Stored data:

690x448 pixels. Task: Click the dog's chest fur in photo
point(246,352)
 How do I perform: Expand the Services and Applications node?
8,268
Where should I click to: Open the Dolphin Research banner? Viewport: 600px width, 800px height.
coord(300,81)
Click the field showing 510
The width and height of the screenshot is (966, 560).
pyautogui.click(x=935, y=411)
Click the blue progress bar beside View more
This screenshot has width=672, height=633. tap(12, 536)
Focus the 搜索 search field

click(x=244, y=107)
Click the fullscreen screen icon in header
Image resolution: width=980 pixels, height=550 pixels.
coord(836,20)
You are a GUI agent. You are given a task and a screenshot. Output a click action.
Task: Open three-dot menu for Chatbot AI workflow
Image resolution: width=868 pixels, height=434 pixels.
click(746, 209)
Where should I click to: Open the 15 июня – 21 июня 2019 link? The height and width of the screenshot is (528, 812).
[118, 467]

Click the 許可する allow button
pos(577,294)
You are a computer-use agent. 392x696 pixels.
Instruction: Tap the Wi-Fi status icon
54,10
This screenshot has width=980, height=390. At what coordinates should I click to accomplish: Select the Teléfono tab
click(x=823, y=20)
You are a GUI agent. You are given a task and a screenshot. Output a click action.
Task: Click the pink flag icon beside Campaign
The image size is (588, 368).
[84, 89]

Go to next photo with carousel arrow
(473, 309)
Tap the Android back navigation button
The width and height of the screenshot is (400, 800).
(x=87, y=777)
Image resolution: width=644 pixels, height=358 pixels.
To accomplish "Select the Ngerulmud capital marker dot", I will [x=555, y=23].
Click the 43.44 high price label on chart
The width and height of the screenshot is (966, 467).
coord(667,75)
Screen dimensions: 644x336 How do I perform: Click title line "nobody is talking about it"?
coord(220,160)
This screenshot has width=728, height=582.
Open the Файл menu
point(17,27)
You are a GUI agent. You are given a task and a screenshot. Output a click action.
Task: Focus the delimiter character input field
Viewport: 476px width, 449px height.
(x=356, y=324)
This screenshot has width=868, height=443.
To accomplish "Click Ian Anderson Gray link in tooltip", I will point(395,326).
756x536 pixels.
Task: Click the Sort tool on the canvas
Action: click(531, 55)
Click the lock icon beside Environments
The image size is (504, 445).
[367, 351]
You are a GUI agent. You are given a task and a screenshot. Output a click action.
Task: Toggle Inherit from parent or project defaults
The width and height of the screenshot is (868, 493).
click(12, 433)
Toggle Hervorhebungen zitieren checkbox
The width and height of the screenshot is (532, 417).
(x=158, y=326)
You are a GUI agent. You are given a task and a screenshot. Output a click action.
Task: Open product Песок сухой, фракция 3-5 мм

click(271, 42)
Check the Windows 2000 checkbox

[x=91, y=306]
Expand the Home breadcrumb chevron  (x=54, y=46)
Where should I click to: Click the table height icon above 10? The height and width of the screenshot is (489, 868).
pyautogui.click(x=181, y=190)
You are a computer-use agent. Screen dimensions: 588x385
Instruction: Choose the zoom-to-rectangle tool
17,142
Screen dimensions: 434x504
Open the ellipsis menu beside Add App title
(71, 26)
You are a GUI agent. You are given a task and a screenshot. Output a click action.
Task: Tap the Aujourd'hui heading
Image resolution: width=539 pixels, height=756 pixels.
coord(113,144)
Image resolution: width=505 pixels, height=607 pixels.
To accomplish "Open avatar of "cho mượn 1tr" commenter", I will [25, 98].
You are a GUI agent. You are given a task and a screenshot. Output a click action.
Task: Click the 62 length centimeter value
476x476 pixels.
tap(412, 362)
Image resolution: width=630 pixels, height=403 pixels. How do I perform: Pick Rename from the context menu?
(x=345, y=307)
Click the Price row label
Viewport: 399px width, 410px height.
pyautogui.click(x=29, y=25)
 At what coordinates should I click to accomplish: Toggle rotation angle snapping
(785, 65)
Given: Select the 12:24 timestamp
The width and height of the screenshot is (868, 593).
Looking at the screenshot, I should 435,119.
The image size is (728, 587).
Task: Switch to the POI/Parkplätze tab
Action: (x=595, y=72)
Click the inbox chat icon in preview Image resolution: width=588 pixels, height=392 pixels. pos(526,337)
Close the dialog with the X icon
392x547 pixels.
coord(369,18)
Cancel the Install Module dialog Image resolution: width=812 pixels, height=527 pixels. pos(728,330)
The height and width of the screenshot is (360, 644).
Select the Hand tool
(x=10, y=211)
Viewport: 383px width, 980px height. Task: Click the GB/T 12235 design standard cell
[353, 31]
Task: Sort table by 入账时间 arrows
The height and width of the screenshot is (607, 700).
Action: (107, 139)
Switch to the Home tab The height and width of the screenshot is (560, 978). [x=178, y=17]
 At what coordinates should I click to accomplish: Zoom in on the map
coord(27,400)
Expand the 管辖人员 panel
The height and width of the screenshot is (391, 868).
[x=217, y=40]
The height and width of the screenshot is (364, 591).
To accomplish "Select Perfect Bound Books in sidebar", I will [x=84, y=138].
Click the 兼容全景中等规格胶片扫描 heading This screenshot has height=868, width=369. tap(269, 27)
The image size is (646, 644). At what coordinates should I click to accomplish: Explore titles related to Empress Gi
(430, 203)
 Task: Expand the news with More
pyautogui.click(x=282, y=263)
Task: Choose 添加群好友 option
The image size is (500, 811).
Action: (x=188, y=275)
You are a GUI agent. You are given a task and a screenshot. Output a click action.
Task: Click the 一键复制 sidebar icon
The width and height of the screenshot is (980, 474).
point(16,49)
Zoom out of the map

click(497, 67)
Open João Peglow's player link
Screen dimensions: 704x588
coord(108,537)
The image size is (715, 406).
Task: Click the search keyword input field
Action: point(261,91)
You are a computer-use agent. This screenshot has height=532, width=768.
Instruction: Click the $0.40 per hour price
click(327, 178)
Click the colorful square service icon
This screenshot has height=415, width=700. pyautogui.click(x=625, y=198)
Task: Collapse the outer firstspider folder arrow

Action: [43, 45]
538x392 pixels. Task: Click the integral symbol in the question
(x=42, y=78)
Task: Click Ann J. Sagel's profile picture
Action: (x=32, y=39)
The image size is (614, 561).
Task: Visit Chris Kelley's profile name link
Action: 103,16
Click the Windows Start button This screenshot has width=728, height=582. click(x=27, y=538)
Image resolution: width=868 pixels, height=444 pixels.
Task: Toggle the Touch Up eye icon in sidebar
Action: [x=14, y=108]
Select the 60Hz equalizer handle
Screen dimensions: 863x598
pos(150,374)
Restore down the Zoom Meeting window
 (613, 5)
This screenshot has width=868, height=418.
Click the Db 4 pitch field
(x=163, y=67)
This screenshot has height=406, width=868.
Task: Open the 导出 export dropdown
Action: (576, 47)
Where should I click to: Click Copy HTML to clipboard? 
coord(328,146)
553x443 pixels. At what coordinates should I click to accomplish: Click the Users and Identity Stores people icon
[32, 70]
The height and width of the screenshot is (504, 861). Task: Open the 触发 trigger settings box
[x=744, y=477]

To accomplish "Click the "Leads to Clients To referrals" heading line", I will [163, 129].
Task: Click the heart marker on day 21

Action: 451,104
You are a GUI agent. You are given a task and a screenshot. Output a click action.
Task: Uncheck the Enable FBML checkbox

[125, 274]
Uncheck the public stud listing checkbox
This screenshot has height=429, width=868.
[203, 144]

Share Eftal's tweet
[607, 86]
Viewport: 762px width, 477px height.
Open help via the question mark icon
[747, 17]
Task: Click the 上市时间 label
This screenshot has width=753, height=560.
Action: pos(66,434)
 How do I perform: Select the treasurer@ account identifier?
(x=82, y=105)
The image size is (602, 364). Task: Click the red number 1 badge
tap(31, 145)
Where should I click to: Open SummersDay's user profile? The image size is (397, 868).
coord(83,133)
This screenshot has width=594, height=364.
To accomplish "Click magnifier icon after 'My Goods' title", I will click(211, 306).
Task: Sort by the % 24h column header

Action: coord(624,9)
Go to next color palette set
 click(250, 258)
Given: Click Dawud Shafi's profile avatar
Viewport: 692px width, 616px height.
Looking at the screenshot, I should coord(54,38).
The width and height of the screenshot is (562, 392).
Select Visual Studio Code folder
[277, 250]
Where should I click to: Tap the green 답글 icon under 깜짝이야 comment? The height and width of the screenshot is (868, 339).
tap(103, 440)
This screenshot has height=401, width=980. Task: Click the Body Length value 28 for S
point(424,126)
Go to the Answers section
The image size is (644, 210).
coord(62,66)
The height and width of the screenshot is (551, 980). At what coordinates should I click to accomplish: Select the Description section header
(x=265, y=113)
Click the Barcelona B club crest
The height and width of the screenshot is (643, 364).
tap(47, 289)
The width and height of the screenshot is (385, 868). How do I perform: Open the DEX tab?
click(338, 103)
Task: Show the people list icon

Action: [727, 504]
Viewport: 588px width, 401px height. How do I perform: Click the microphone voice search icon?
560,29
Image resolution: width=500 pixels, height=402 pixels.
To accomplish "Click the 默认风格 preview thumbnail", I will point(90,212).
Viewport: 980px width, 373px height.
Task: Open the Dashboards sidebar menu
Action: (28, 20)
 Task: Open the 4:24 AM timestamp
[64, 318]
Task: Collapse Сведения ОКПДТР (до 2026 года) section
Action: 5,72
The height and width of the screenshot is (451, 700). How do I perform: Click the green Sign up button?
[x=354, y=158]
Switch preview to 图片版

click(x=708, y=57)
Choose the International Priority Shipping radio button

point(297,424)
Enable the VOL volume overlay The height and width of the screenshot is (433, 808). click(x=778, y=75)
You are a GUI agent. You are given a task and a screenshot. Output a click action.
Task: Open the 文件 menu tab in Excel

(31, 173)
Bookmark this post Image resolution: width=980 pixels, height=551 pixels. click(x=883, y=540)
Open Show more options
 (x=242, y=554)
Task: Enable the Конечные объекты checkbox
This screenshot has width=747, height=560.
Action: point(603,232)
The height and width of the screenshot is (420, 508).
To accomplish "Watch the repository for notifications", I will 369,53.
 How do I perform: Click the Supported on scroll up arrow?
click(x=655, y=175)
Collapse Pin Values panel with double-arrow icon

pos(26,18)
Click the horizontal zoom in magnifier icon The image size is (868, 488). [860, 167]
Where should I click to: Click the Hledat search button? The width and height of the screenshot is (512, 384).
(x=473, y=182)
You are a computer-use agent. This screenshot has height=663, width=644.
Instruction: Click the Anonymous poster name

## What is required
Take the lines above from the one containing "The width and height of the screenshot is (868, 493)." to the one containing "Screen dimensions: 434x504" and retype them exactly, both ends included, with nothing added.

## Task response
The width and height of the screenshot is (868, 493).
click(12, 433)
Toggle Hervorhebungen zitieren checkbox
The width and height of the screenshot is (532, 417).
(x=158, y=326)
You are a GUI agent. You are given a task and a screenshot. Output a click action.
Task: Open product Песок сухой, фракция 3-5 мм

click(271, 42)
Check the Windows 2000 checkbox

[x=91, y=306]
Expand the Home breadcrumb chevron  (x=54, y=46)
Where should I click to: Click the table height icon above 10? The height and width of the screenshot is (489, 868).
pyautogui.click(x=181, y=190)
You are a computer-use agent. Screen dimensions: 588x385
Instruction: Choose the zoom-to-rectangle tool
17,142
Screen dimensions: 434x504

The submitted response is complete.